=== Begin Enclosure ===
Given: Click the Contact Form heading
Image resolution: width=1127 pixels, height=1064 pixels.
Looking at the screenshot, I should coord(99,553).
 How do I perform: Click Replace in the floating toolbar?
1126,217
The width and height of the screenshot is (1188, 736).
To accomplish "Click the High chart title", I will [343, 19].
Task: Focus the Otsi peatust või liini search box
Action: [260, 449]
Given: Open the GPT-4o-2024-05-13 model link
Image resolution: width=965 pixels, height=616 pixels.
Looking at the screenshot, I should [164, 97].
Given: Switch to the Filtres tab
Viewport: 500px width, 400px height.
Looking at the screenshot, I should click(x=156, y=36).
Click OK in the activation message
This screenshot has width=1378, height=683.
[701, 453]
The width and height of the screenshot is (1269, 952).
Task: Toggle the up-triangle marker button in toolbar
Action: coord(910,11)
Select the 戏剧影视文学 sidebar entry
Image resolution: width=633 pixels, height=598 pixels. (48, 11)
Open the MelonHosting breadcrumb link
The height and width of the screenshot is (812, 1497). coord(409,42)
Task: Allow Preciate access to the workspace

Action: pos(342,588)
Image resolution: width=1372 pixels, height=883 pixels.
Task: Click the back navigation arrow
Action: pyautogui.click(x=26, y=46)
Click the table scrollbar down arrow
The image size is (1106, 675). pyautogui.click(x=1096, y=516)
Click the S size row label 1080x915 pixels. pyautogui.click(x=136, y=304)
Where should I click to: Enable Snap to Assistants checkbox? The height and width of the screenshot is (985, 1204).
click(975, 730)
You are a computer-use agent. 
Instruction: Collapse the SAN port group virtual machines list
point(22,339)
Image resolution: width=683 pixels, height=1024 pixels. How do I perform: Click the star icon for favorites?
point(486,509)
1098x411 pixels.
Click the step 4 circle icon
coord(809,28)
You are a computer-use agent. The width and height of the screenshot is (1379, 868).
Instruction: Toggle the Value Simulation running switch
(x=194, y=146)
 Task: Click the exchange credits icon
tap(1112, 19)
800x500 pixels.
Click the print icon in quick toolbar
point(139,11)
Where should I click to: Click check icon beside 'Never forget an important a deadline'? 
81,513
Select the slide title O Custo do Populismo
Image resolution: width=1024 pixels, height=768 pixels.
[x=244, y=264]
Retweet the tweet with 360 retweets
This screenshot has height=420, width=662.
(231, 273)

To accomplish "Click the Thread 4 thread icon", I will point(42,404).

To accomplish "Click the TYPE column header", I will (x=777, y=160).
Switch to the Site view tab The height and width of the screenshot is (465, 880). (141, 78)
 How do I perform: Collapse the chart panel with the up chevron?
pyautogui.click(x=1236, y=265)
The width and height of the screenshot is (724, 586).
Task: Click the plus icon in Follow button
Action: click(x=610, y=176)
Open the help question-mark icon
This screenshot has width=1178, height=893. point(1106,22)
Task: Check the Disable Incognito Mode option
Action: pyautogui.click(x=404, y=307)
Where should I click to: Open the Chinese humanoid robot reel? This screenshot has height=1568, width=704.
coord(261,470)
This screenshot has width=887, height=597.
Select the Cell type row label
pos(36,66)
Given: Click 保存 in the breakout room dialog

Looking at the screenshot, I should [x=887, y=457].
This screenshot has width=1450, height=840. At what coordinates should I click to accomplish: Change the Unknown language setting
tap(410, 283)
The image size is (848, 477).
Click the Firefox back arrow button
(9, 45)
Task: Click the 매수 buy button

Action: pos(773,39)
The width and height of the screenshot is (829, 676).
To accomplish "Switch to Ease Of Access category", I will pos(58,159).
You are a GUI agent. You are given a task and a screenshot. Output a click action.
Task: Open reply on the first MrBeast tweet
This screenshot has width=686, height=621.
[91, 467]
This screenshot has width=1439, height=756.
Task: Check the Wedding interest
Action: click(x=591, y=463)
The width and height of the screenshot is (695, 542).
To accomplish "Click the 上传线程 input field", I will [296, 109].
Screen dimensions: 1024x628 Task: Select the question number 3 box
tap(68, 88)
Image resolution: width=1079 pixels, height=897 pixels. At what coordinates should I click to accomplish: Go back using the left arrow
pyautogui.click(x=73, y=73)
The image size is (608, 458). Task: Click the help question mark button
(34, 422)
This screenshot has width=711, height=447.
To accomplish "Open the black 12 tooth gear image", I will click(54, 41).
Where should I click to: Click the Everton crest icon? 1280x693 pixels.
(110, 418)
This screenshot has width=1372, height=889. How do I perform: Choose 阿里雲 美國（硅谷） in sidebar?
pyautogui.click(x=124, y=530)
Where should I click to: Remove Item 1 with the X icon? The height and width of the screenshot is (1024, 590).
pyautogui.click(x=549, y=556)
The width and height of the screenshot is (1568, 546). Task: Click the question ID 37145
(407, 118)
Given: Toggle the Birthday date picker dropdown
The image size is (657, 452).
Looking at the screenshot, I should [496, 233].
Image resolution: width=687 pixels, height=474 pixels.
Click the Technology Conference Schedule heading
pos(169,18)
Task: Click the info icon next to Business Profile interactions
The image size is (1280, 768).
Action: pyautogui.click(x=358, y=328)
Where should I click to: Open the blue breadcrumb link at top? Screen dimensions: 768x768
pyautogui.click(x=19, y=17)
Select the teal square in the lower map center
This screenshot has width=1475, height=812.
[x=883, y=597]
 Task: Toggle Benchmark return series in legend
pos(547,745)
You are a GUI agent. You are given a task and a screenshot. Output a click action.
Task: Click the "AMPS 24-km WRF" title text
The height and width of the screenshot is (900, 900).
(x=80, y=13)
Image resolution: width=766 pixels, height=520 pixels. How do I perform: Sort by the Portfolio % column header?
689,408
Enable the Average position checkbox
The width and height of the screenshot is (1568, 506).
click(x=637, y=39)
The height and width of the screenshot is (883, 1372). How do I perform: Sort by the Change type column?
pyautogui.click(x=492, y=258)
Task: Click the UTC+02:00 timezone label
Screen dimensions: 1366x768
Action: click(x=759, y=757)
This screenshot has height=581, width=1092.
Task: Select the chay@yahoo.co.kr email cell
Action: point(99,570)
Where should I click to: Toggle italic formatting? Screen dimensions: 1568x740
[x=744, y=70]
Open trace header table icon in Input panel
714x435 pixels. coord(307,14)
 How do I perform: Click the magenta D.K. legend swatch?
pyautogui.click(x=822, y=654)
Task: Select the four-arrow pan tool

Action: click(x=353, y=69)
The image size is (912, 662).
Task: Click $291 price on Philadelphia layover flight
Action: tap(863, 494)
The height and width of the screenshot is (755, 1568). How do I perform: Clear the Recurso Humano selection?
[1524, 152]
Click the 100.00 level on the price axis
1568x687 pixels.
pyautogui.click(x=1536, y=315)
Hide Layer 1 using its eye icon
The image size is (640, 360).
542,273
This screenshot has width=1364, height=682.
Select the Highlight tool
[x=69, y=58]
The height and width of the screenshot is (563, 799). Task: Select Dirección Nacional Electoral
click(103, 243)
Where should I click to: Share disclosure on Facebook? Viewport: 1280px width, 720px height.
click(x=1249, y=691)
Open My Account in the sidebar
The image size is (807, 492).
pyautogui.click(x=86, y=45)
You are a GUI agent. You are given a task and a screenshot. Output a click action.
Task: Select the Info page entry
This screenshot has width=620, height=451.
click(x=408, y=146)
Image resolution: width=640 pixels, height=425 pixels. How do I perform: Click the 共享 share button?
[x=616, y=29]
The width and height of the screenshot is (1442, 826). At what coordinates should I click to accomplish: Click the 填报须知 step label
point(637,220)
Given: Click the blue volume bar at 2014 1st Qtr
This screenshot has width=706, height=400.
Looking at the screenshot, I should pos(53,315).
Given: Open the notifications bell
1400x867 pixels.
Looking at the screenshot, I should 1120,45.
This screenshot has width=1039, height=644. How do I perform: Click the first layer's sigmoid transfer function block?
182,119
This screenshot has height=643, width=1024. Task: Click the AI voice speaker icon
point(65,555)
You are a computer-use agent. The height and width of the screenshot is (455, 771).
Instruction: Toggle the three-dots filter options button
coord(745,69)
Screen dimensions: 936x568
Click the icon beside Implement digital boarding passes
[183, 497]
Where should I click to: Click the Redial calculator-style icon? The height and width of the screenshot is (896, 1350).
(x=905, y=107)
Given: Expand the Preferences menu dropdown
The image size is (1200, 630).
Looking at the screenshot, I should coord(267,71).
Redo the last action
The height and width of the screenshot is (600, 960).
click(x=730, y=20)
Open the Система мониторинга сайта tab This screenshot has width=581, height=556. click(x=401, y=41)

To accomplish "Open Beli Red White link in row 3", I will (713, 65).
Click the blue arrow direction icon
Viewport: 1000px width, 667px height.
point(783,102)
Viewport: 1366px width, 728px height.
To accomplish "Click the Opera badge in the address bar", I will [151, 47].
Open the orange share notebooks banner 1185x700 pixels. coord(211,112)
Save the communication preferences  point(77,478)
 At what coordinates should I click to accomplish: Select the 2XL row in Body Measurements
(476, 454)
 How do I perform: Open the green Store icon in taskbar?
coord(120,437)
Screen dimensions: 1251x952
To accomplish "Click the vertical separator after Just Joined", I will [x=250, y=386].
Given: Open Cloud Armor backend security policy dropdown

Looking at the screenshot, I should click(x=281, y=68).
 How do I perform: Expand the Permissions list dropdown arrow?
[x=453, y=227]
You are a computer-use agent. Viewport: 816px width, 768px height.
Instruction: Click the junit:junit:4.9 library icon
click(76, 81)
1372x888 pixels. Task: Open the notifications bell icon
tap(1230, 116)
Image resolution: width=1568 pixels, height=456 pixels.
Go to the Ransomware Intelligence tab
=== End Enclosure ===
Through the line that contains "The width and height of the screenshot is (1188, 736).", copy the material above exactly, beginning at its first line and including nothing more.

Given: Click the Contact Form heading
Image resolution: width=1127 pixels, height=1064 pixels.
Looking at the screenshot, I should coord(99,553).
 How do I perform: Click Replace in the floating toolbar?
1126,217
The width and height of the screenshot is (1188, 736).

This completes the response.